▶ [Exercise goal]:
Among the lines below, the one containing "This screenshot has height=400, width=640." opens the range and the one containing "Given: Click the May 29, 2020 date" closes it. Print that range exactly, without the pictures.

*** Records shown ***

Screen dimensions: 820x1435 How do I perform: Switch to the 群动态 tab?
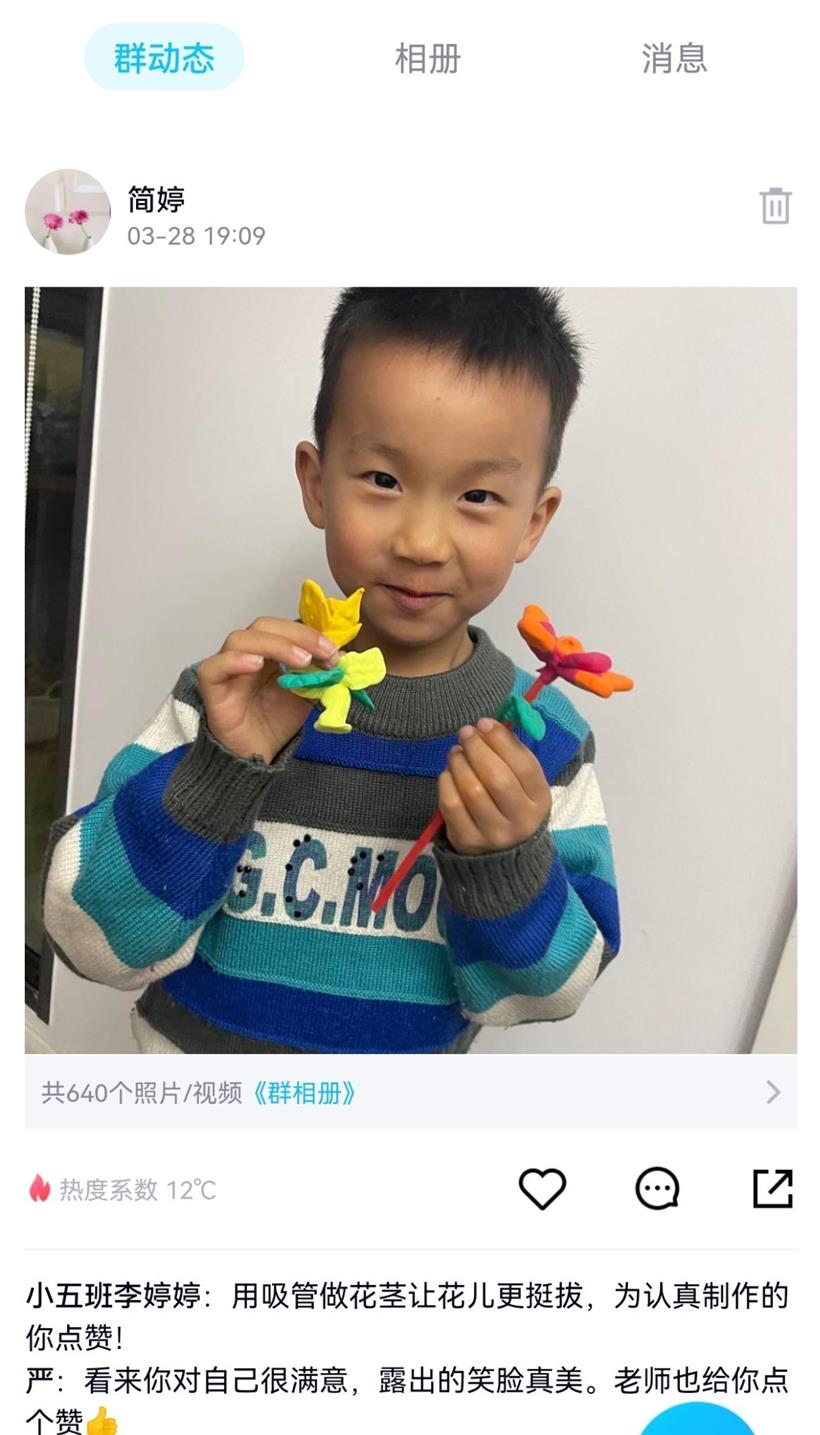pyautogui.click(x=164, y=58)
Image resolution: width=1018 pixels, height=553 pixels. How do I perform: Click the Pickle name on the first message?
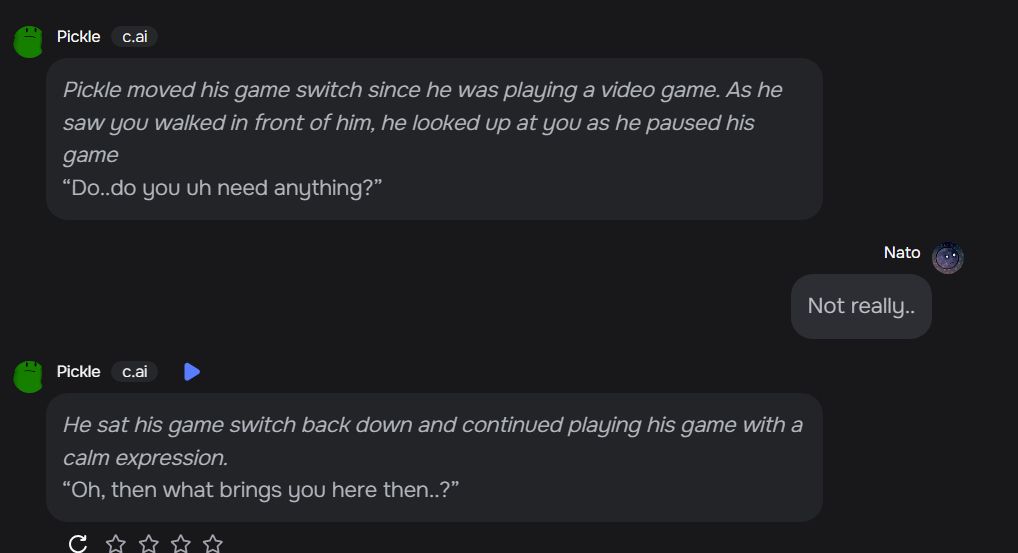click(x=79, y=37)
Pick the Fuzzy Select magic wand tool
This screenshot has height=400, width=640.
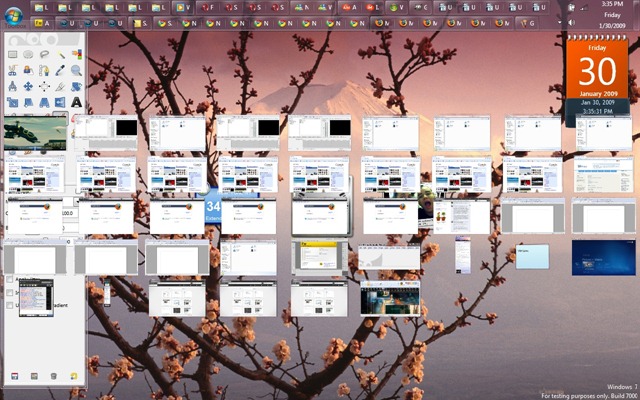click(60, 54)
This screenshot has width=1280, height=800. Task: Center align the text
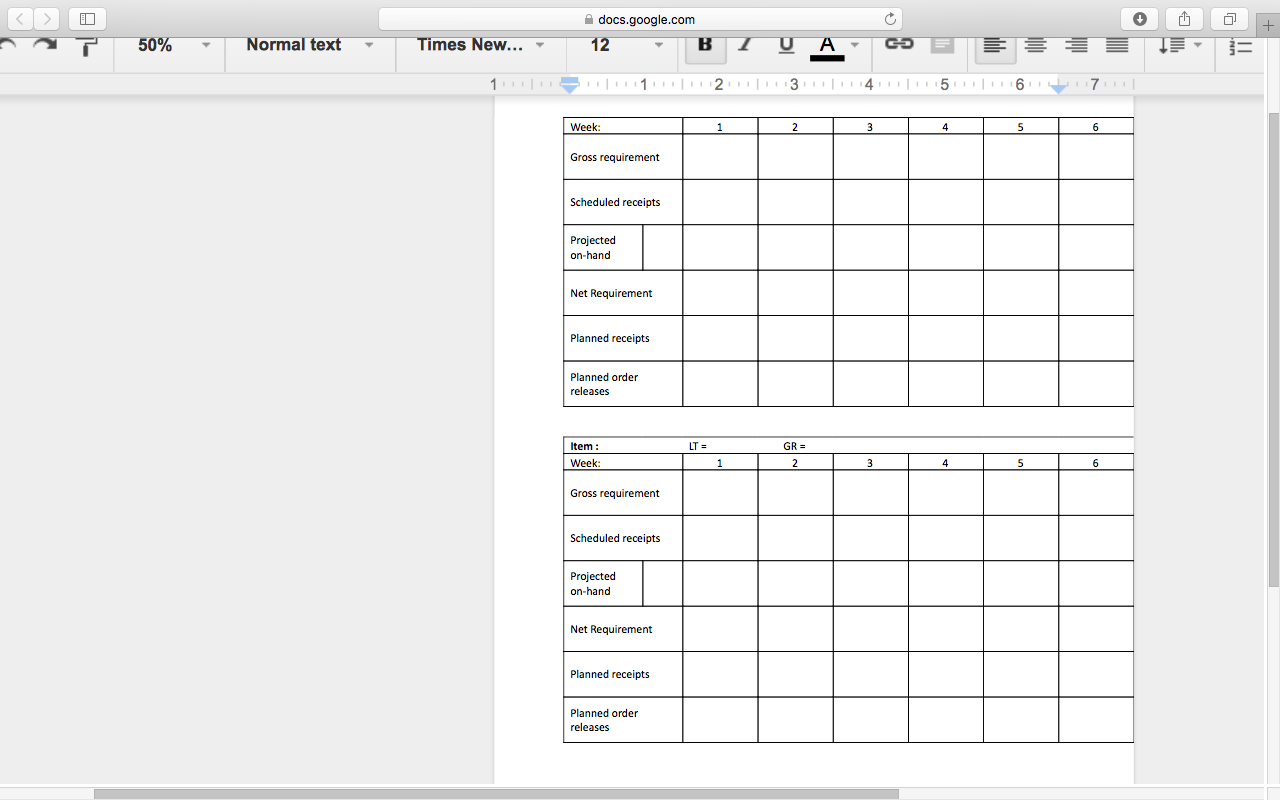pos(1035,45)
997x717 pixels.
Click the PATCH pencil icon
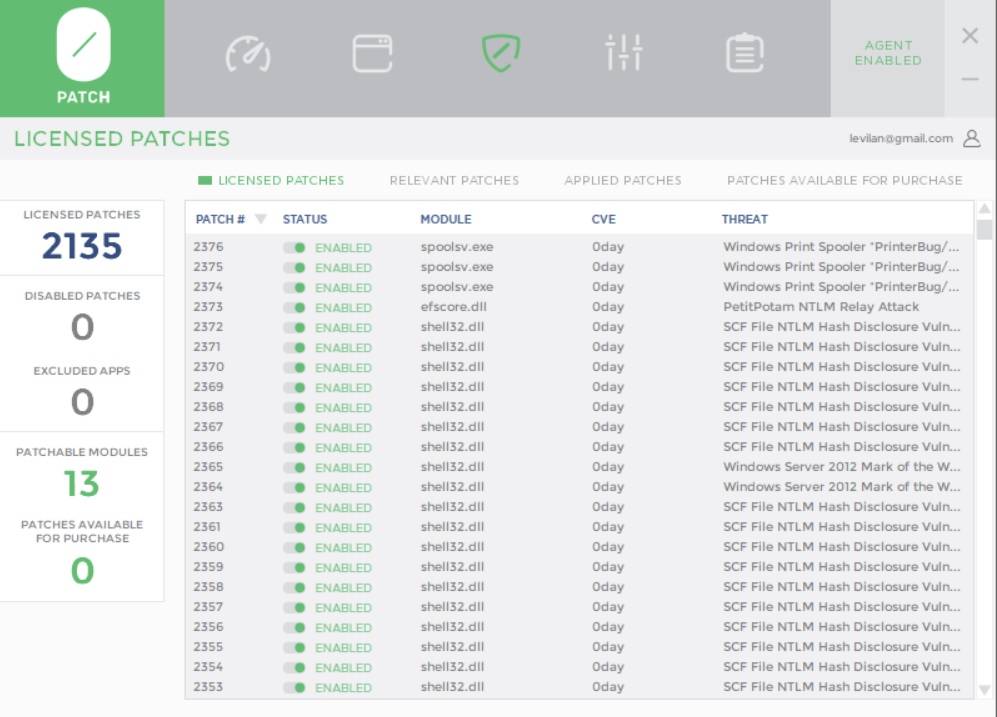(x=82, y=46)
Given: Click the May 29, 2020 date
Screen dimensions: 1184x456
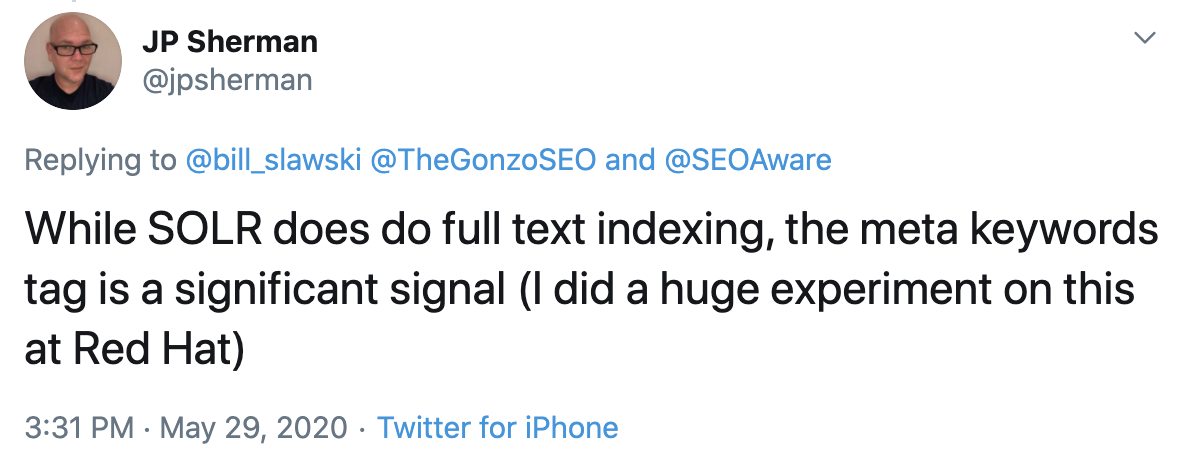Looking at the screenshot, I should tap(254, 428).
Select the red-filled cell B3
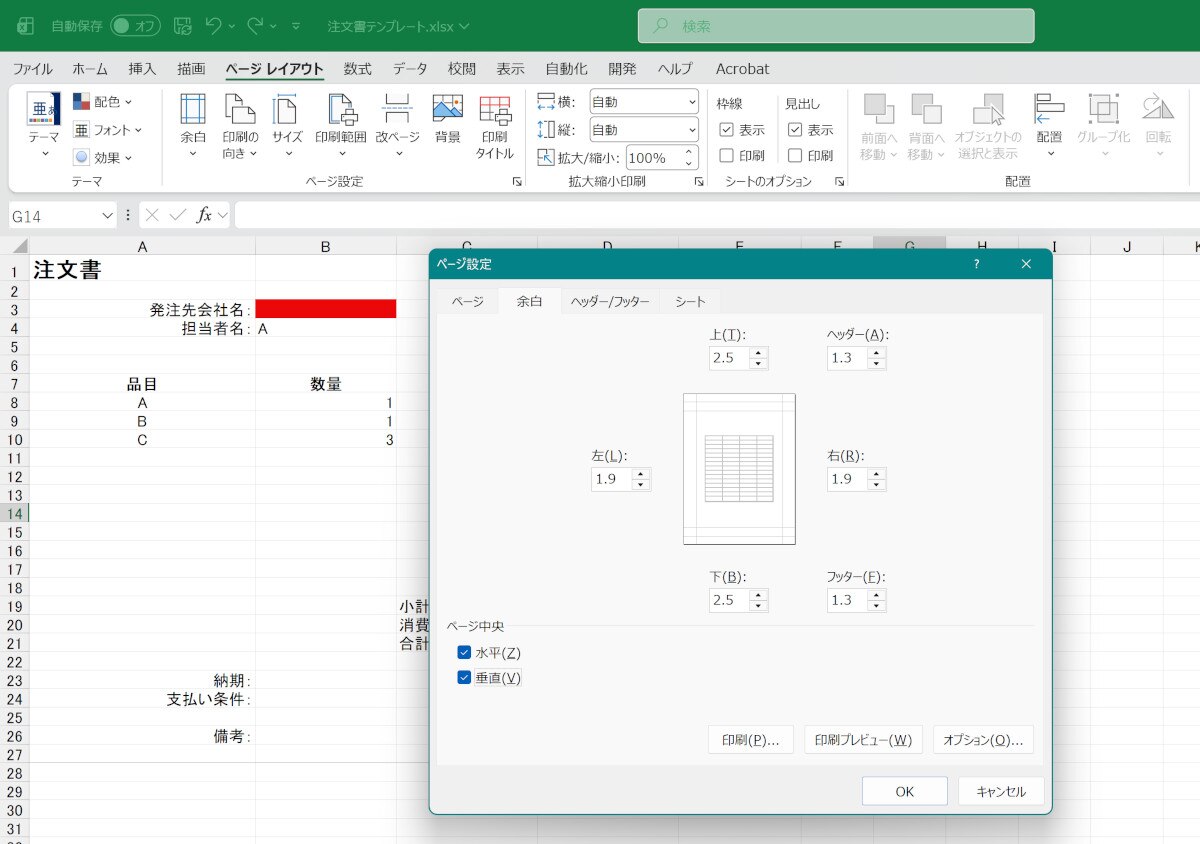1200x844 pixels. 326,310
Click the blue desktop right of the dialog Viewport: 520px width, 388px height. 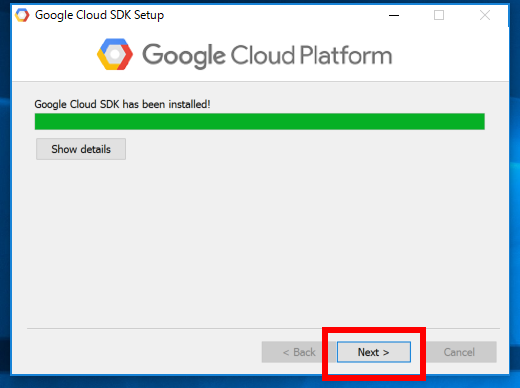(515, 200)
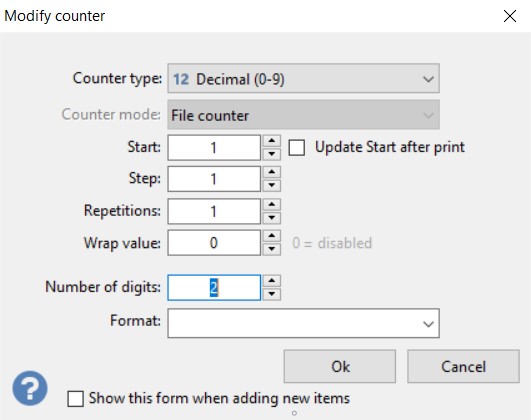This screenshot has width=531, height=420.
Task: Increase the Start value with up arrow
Action: click(x=272, y=141)
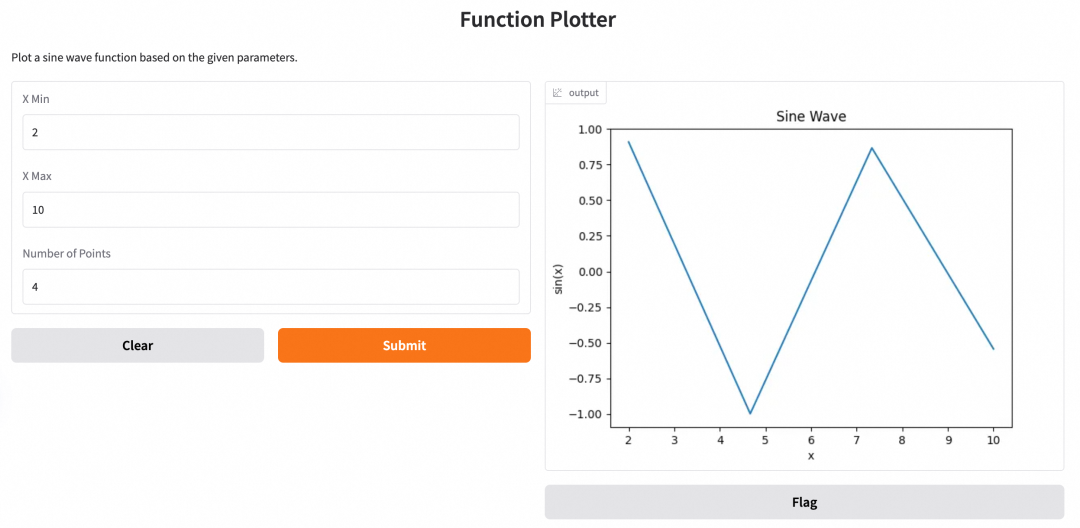Flag the current output
Viewport: 1080px width, 528px height.
804,502
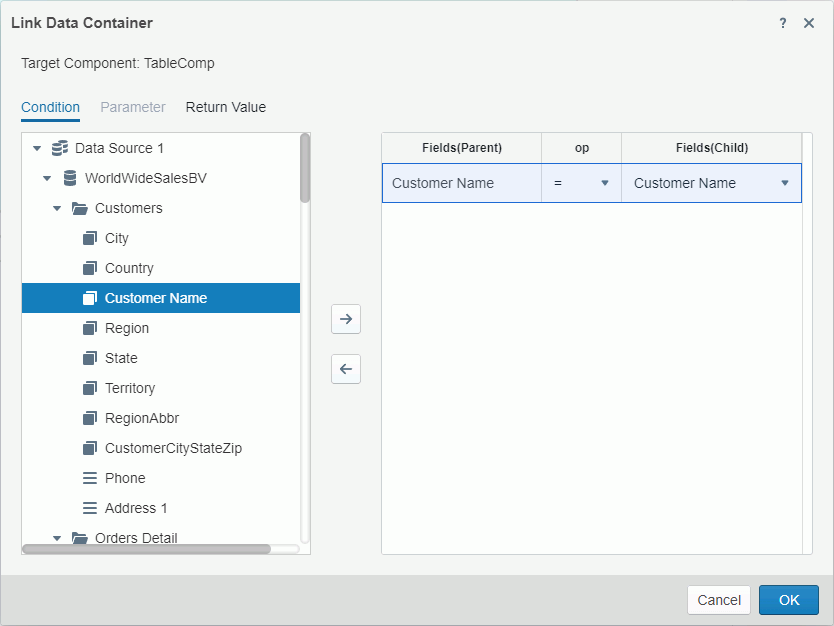Click the right arrow to add selected field

point(345,319)
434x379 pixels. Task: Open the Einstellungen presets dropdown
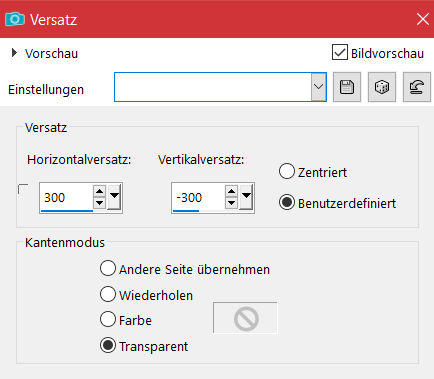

*** End of Records shown ***

▶ [Solution to this problem]:
This screenshot has height=400, width=640.
click(60, 54)
This screenshot has width=1280, height=800. Task: Center align the text
pos(1035,45)
997x717 pixels.
Click the PATCH pencil icon
(x=82, y=46)
Given: Click the May 29, 2020 date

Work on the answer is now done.